● Consegna
Stampi senza alcuna modifica le righe che vanno dalla prima fino a quella contenente "coordinates (93, 206).", entrambe comprese.

**********

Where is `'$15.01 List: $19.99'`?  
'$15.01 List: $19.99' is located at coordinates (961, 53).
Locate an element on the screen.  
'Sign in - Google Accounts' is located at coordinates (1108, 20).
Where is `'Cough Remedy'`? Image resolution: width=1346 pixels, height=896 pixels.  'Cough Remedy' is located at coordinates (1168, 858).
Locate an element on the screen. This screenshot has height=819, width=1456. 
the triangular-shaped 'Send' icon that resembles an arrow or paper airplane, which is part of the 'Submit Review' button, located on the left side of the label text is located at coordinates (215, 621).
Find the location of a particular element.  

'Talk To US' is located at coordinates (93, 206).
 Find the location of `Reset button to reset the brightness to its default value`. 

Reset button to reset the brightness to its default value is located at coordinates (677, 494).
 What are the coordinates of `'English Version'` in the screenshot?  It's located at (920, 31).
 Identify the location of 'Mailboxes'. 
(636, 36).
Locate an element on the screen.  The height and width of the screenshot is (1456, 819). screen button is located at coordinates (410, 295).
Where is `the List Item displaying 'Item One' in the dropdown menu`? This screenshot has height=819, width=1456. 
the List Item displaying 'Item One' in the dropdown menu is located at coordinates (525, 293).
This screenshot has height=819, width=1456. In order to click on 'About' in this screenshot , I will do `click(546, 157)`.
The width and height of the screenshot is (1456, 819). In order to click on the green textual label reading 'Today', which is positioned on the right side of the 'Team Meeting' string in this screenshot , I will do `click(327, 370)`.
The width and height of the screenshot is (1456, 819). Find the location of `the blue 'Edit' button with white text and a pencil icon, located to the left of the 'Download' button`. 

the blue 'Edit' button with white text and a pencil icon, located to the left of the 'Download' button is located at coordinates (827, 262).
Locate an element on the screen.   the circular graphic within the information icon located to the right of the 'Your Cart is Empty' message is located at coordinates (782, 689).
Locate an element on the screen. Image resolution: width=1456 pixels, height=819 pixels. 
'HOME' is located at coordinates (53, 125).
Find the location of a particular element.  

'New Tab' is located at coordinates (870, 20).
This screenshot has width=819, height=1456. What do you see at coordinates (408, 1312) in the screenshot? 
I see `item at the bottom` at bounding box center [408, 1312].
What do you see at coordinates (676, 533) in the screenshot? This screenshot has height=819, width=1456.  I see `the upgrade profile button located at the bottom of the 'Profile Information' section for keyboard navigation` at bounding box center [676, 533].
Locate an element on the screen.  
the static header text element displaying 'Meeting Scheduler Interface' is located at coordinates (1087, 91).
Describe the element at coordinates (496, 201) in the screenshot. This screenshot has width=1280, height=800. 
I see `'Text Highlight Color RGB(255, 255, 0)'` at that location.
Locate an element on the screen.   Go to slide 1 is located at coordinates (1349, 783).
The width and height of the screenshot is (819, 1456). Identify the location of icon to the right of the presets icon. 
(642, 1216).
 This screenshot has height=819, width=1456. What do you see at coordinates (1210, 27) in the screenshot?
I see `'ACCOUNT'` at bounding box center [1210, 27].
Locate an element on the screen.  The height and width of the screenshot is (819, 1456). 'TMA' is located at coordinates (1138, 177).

**********

● Risposta esercizio
Where is `'$15.01 List: $19.99'`?  
'$15.01 List: $19.99' is located at coordinates (961, 53).
Locate an element on the screen.  
'Sign in - Google Accounts' is located at coordinates (1108, 20).
Where is `'Cough Remedy'`? Image resolution: width=1346 pixels, height=896 pixels.  'Cough Remedy' is located at coordinates (1168, 858).
Locate an element on the screen. This screenshot has height=819, width=1456. 
the triangular-shaped 'Send' icon that resembles an arrow or paper airplane, which is part of the 'Submit Review' button, located on the left side of the label text is located at coordinates (215, 621).
Find the location of a particular element.  

'Talk To US' is located at coordinates (93, 206).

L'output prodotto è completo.